The COVID-19 pandemic dramatically changed the way people work. Businesses rapidly adopted cloud services for better collaboration and productivity. With the explosive adoption of remote access and virtual collaboration apps for business purposes, there has been a rise in application-based attacks - also known as consent phishing attacks.
So, what’s going on?
Microsoft threat researchers are tracking an increased rise in consent phishing attacks that exploit OAuth request links. The threat actors are attempting to lure targets into providing permission to attacker-owned apps and eventually, sensitive information.
Current state of consent phishing attacks
These attacks exploit legitimate cloud service providers, such as Google, Microsoft, and Facebook, which use OAuth 2.0 authorization.
These attacks attempt to trick recipients into giving consent to attacker-owned apps. Consent phishing attacks differ from credential phishing in the sense that the user sign-in is done at a legit provider instead of a fake page.
The apps are configured to seem trustworthy.
Phishing attacks have become quite ubiquitous. Apart from consent phishing attacks, some stats on phishing attacks have come to the light.
In Q2 2021, Microsoft was the most imitated brand for phishing attacks at 45%. This was followed by DHL at 26% and Amazon at 11%.

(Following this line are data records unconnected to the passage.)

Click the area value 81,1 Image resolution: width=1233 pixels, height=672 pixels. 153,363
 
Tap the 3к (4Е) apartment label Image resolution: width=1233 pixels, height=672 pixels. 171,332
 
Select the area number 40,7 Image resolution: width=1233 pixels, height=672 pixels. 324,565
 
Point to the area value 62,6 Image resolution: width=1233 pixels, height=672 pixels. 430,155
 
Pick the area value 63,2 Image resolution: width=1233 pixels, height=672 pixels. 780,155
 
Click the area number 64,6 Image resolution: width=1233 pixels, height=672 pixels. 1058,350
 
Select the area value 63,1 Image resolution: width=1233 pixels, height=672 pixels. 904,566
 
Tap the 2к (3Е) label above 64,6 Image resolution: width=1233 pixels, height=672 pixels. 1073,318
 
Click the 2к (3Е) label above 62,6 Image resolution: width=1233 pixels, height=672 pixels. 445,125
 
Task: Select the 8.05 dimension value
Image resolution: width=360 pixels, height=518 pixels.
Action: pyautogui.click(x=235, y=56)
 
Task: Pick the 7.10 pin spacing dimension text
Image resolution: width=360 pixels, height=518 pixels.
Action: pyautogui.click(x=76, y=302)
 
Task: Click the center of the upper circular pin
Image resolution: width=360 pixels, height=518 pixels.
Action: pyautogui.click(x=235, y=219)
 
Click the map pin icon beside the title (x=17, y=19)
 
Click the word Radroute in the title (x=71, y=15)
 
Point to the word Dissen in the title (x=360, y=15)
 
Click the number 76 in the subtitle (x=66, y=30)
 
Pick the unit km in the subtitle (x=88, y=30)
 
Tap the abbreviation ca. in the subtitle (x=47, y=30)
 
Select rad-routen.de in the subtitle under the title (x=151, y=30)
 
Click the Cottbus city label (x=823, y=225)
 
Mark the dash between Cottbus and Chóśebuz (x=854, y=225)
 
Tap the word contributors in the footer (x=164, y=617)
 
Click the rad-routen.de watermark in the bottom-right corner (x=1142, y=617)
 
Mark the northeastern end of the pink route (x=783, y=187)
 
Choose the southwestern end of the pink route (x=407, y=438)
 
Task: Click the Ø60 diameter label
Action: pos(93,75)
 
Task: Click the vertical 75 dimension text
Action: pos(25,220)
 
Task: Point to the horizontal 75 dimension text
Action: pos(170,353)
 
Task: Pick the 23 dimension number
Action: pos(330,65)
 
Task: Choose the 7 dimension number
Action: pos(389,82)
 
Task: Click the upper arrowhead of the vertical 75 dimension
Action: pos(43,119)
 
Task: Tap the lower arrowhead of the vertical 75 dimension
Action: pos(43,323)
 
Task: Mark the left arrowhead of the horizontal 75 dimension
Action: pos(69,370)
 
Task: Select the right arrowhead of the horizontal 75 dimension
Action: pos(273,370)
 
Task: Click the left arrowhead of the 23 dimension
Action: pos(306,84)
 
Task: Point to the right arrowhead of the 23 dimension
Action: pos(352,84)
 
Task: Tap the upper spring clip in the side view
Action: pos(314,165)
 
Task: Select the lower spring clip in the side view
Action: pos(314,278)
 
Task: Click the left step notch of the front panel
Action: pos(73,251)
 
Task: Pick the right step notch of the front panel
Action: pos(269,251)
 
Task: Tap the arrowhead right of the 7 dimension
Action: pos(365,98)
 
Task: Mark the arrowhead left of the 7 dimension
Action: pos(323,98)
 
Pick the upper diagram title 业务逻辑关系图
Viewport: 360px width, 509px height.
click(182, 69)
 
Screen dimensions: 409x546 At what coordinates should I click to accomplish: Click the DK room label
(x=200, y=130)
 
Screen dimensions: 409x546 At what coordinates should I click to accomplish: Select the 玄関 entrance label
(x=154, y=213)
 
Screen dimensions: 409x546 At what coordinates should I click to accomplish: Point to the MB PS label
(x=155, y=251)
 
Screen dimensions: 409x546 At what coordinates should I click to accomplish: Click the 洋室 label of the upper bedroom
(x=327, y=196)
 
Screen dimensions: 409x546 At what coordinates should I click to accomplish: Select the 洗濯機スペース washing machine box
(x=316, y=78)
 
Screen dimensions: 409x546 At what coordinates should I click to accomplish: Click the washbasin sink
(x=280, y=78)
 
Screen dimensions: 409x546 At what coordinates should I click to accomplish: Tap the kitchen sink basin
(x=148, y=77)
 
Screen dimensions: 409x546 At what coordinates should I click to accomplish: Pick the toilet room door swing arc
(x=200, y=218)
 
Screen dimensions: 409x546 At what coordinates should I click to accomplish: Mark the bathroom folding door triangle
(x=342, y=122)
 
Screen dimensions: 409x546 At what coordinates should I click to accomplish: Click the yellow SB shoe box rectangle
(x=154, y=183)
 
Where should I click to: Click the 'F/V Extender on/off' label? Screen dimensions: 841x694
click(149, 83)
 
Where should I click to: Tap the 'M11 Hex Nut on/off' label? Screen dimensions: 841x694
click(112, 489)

The most likely target is the tech industry, followed by shipping and retail.
The bottom line
Security training plays a huge part in protecting organizations from cyber threats. Raising end-user awareness on consent phishing techniques should be a part of this training. Moreover, designing proactive app governance policies to keep a check on third-party app behavior is necessary for persistent and emerging threat scenarios.